Many of you know I love using scraps and strips in my quilting. Have you ever wondered about the history of scrap or strip quilting? Since the price of fabric is high and many of us keep even the smallest piece in our stash, I thought it would be interesting to look at scrap and strip quilting this week. I know I have a system in place to save scraps and strips. Do you? I’ll share my tips on collecting and storing scraps and strips and, also, what to do with them. Let’s get started!
Scraps, Strips and Strings
Most historians agree that strip quilting, scrap quilting or string quilting often gains popularity in times of economic downturns. Quilters who did not have the disposable income to purchase new fabric would cut up what they had and store in their sewing baskets for future projects. New and old fabrics were used. Sometimes clothes that were no longer wearable. They would sew together scraps and strips until they had created a larger piece of fabric. They used rulers or a specific template they wanted to use to make a block to judge the size of the fabric piece they needed. Once they reached the desired size, they cut their pieces or blocks from the scrappy piece.
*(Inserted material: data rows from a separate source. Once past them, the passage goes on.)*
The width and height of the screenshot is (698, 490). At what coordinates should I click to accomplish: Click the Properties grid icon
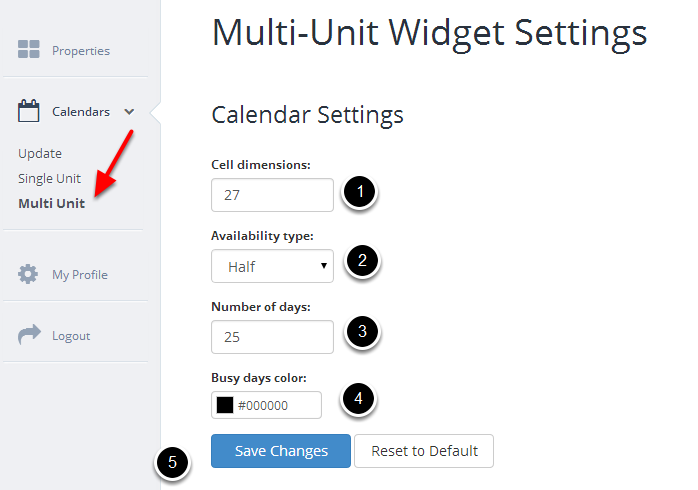[29, 50]
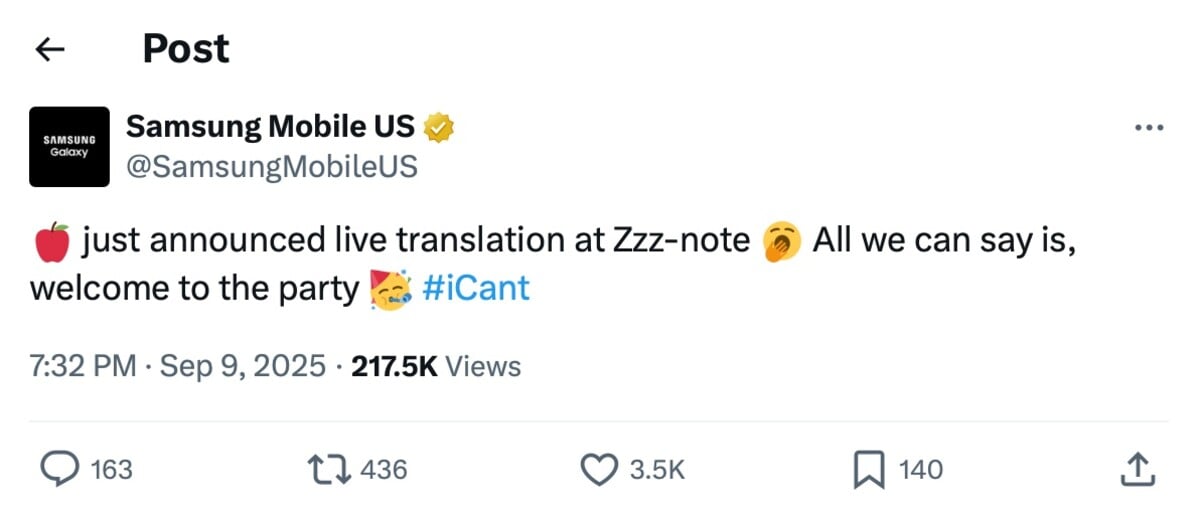Click the 3.5K likes count
Image resolution: width=1200 pixels, height=515 pixels.
[x=657, y=469]
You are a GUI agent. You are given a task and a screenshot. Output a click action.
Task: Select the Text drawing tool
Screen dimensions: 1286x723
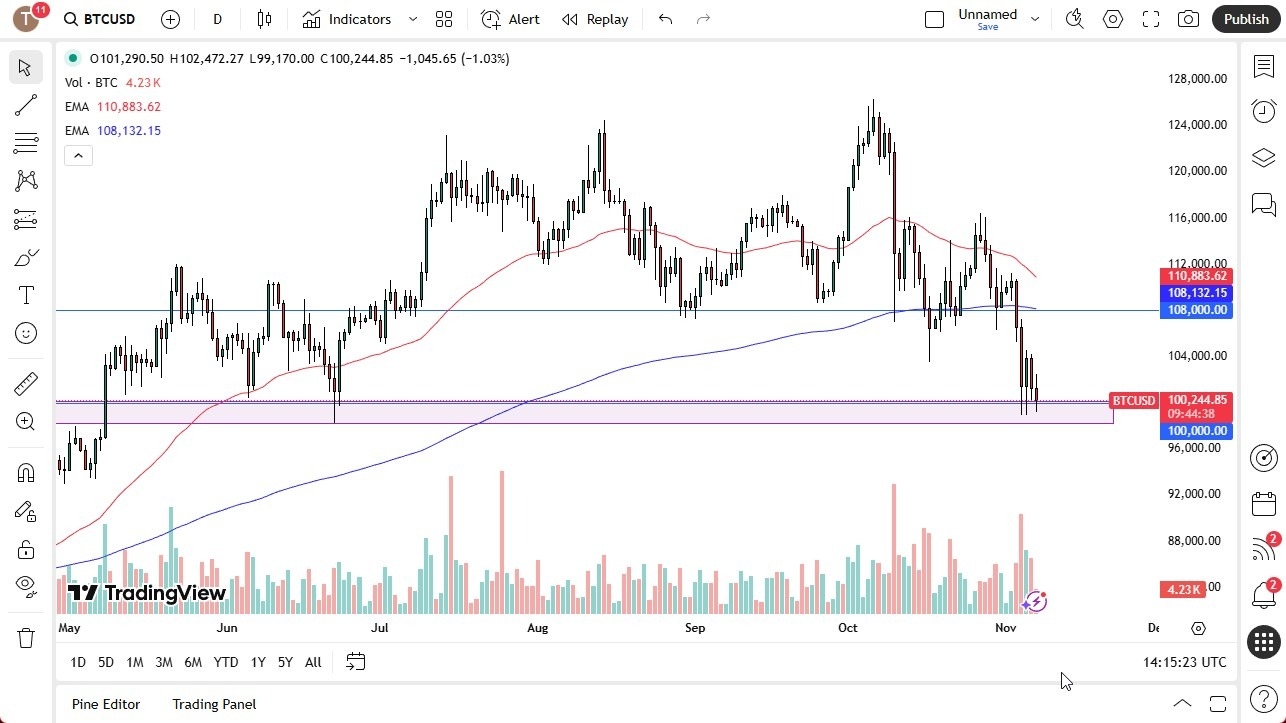point(26,294)
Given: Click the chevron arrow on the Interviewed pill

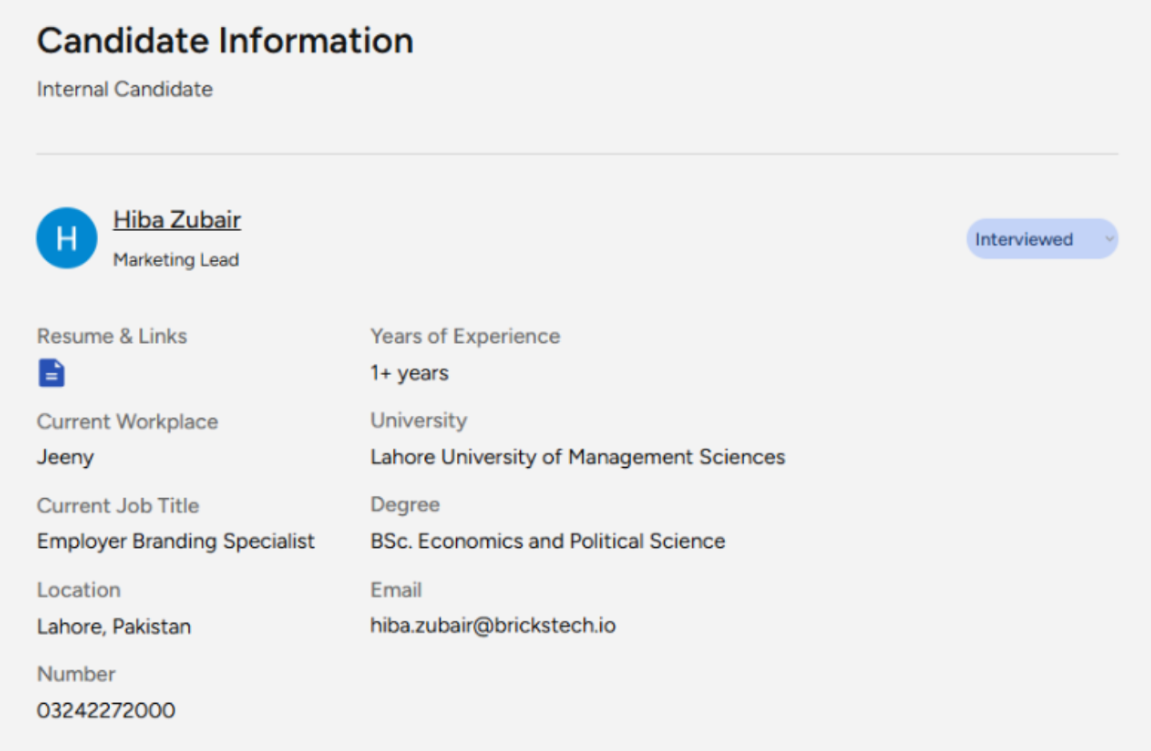Looking at the screenshot, I should tap(1107, 240).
Here’s some examples of string, scrap and strip units that were used then.
String piecing units were often made from strips of various sizes:
A lot of string quilts made in the past used strips of many different widths like above. Some of the quilts of Gee’s Bend are good examples of this type of piecing.
For my strip piecing, I like to use strips of the same size in a strip set so I can use a rotary cutter to cut squares and rectangles:
I like to keep things simple!
Here’s a representation of a really scrappy piece of fabric created from many pieces of fabric of different widths, shapes and sizes and a 6 1/2″ block that I cut from it.
This was the technique used to make blocks for a crazy quilt. Of course, they used a variety of fabrics unlike mine which is made from all cotton quilting fabrics. Here’s a brief history of crazy quilts from All People Quilt.
Finally, there’s a recent, fun trend called crumb quilting. This is scrap quilting with really small scraps of fabric. See how big the scraps in the block above are? Crumb units and blocks are made from smaller pieces, some as small as 1 to 2 inches! Here’s my example of a bunch of “crumbs” stitched together into a unit and then a 3 1/2″ square cut from it.
Quilt Blocks from Strips
Some of my favorite blocks are made from strips. My most favorite is the log cabin block.
These blocks are made by starting with a center square and then adding longer and longer strips as you go to make a block the size you want. Above is a traditional log cabin block. Below is a courthouse steps version.
Whichever version you choose, all you need to start making these is a pile of assorted strips. I have built up a stash of strips by cutting them from leftover fabric.
I collect the size strips I use the most: 1 1/2″ and 2 1/2″. Here’s how I store them:
So, I can sit down with these bins of strips, along with others, and create as many log cabin blocks as I would like.
Blocks from Strip Sets
Another way to use strips is to make strip sets, then cut those up to make units for blocks. Here’s how to make a strip set:
Strip sets can be made up of two strips like above or several strips. A two strip set is usually made to be sub-cut into units to make 4-patch blocks.
With strip sets of more than two strips can be used to make 9-patch blocks and rail fence blocks.
If you make strips sets with 3 or 4 strips of various colors, cutting them into squares and then piecing them together while rotating two of the squares will get you a rail fence block:
Other uses for Strips – Borders
Another use for my collection of strips? Pieced borders! Here’s a checkerboard style:
Here’s three piano key style borders. All are made with straight strips:
On the left is a simple piano key border, which is strips just stitched together into rows and attached to the border. The center border is made up of pieced piano key sections with stitch and flip corners to make a sawtooth look. And finally, the border on the right is made up of single strips with flip and sew corners and then pieced into rows.
Finally, here are two other strip options. The photo on the left is a border made of strips joined end to end and the one on the right is just what I call “chaos”. Using strips but cutting them different lengths for a really scrappy look.
Other Uses for Strips – Scrappy Binding
Since we covered how to make and attach binding last week, I thought it would be fun to show you scrappy binding. Simply piece together different color strips into the length of binding you need.
That’s all for this week. Pull out your scrap fabric and have some fun!